The "New" UFO's: Where It All Began
The first thing I noticed was a series of flashes like a mirror was reflecting sunlight in my eyes. The flashes were coming from objects that were silvery and shiny and travelling incredibly fast. They seemed to be shaped like a pie plate and moved like a saucer would if you skipped it across water.
These were the words of veteran pilot Kenneth Arnold, whose bizarre UFO encounter occurred during a search for the wreckage of a military transport believed down in the Cascade Mountains of Washington State. Arnold estimated the strange, silvery objects, nine in all, were flying at an altitude of 10,000 feet and travelling at speeds approaching 1200 miles an hour.
The date was June 24, 1947, eight days before the famed UFO crash at Roswell , New Mexico . Although events purported to be UFO sightings and/or encounters date back to Biblical times, Arnold 's 1947 sighting marks the official "coming of age" of Ufology. He recounted his incredible UFO experience first for the Chicago Daily Tribune. While he described the mysterious flying craft as crescent shaped, the fact that he depicted their motion saucer-like fired the imaginations of both the media and the public, who immediately became attached to the image, hence the term "flying saucer."
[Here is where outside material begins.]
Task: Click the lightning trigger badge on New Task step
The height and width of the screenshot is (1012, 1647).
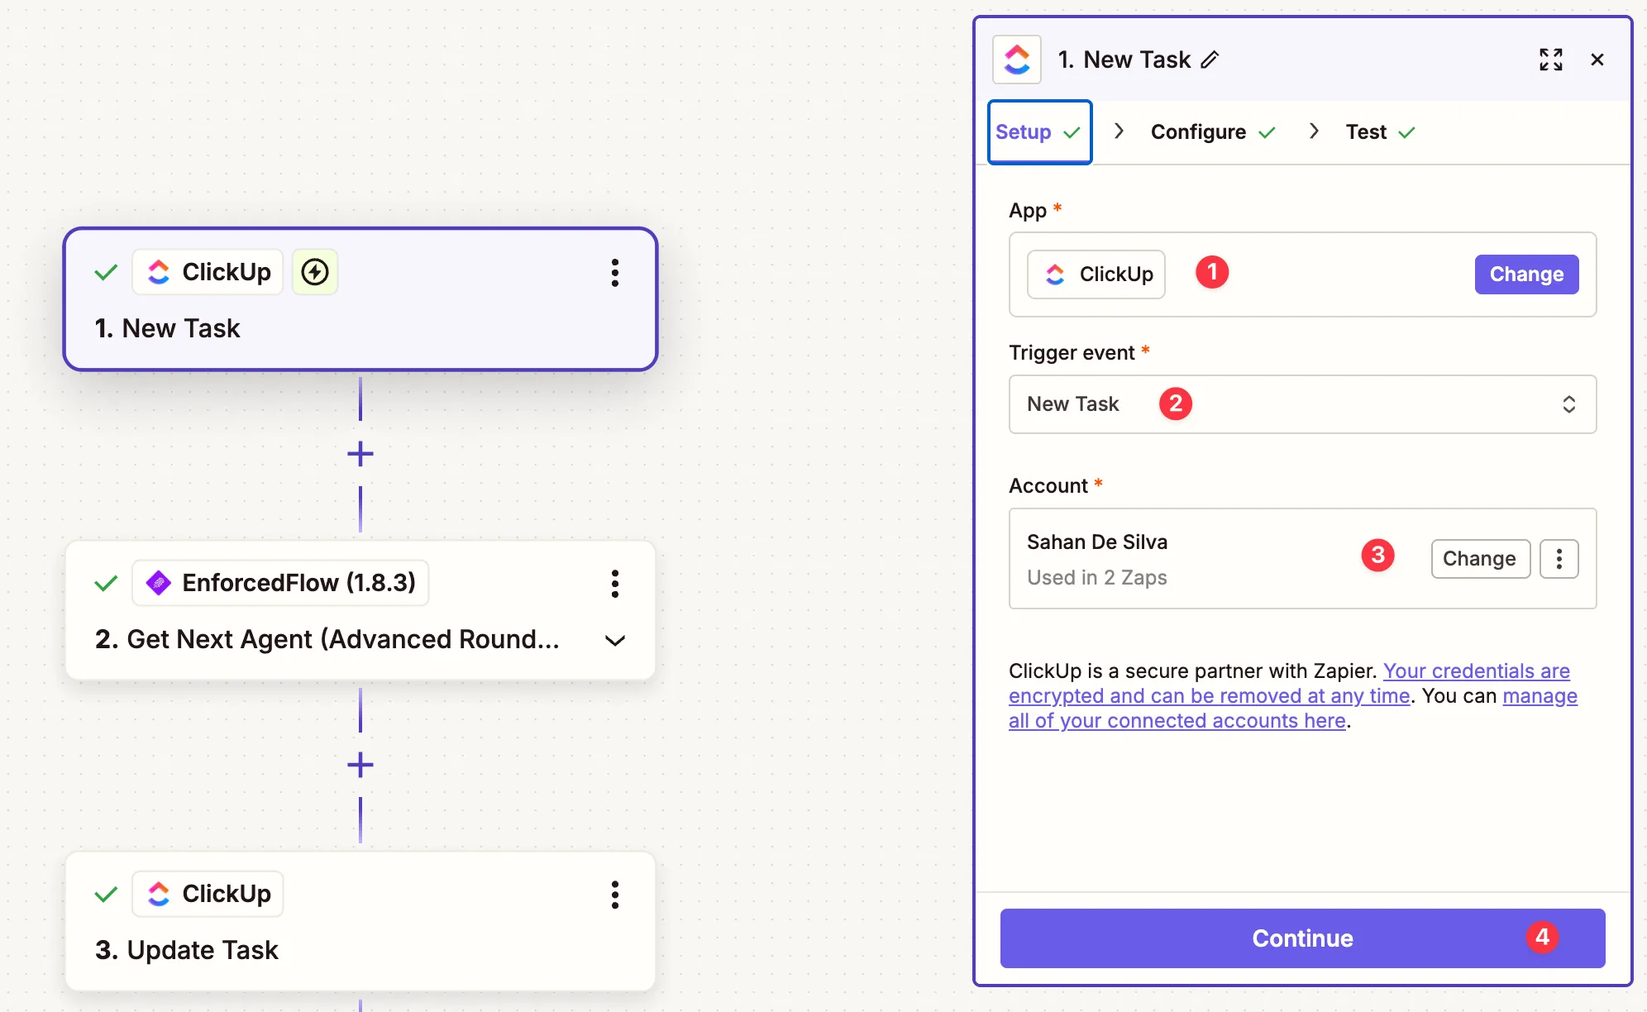Action: click(x=315, y=271)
In fact, Arnold himself apparently acceded to the public concept. In his book, written in 1952, was titled "The Coming of the Saucers". Although the U.S. military was reluctant to acknowledge Arnold 's UFO encounter, it was forced to relax its stand following the spectacular Roswell crash on the night of July 2, 1947. Grudgingly, the military began accepting UFO reports from "credible" observers, receiving 850 during a one month period. Many of these, along with Kenneth Arnold's memorable account, would be incorporates subsequently in the U.S. Air Force's definitive UFO research effort, Project Blue Book.